Ben Rothwell is two weeks away from making his UFC debut in a heavyweight fight with Cain Velasquez at UFC 104, and when I asked him this week how much he weighs, he said he's at 265 pounds, the heavyweight limit. It's a sign of how much the UFC's heavyweight division has changed that 265 doesn't seem all that big.

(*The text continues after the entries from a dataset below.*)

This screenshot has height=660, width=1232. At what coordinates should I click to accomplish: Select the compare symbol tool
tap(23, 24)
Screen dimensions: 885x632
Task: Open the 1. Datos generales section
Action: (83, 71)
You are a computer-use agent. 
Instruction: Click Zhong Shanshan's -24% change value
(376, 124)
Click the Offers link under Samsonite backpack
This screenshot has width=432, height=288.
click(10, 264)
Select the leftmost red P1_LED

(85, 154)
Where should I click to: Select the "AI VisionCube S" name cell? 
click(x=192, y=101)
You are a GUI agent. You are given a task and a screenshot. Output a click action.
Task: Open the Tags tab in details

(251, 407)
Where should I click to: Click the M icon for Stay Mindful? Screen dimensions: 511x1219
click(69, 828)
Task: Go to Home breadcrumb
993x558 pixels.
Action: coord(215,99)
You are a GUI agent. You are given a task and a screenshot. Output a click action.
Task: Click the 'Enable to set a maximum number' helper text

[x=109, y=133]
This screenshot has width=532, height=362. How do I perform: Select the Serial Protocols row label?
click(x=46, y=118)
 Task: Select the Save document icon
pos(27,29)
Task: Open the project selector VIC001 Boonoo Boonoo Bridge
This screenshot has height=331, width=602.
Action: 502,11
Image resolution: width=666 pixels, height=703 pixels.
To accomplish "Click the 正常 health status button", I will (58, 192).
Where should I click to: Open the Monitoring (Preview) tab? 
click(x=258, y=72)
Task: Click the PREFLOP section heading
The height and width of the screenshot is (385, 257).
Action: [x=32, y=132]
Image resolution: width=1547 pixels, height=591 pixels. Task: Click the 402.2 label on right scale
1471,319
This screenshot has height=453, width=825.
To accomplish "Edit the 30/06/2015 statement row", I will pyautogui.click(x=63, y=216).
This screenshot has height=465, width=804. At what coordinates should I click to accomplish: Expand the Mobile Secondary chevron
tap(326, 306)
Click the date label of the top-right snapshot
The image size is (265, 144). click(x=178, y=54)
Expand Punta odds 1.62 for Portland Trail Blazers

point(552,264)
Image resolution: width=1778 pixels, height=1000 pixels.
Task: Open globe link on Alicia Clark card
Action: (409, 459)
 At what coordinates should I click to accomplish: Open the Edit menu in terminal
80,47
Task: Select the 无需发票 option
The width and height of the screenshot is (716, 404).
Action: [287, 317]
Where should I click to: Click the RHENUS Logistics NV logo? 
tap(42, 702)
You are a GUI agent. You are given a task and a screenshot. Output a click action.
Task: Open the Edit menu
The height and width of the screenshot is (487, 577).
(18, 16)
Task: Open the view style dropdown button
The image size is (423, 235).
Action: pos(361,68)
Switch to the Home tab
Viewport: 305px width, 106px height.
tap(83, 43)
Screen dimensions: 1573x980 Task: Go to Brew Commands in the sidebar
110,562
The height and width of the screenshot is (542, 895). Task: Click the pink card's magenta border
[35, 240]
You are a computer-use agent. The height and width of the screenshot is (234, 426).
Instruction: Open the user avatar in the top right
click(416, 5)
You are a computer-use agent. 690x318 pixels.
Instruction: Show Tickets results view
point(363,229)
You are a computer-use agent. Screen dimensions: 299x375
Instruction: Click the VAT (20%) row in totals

There was a time when a 265-pound heavyweight was considered huge, but today Rothwell isn't considered one of the sport's enormous heavyweights. The UFC 106 heavyweight title bout will feature two fighters, Brock Lesnar and Shane Carwin, who have to cut to get down to 265, and the upcoming Strikeforce show on CBS features Antonio Silva, who weighed in at 267 for his last fight, and Brett Rogers, whose weight balloons up close to 300 pounds in between training camps. That's the reality of the heavyweight class in MMA today: Most of the fighters are built like defensive ends, not linebackers.
Still, when I asked Rothwell if he thought there should be another weight class between 205 and 265 pounds, he said he didn't know if there was enough talent in the heavyweight class to justify splitting it in half. Instead, Rothwell said to me and says in the above video, the smaller heavyweights would just be better off cutting to light heavyweight.
"These smaller heavyweights, I don't know if they're going to be able to cut it much longer," Rothwell said. "I think a lot of these guys are going to start cutting to 205."
I think they are, too. The best heavyweights in MMA history -- Fedor Emeliaenenko, Antonio Rodrigo Nogueira, Randy Couture, Mirko Cro Cop -- fought in the 230-pound range, but the bigger men represent the future of the heavyweight division.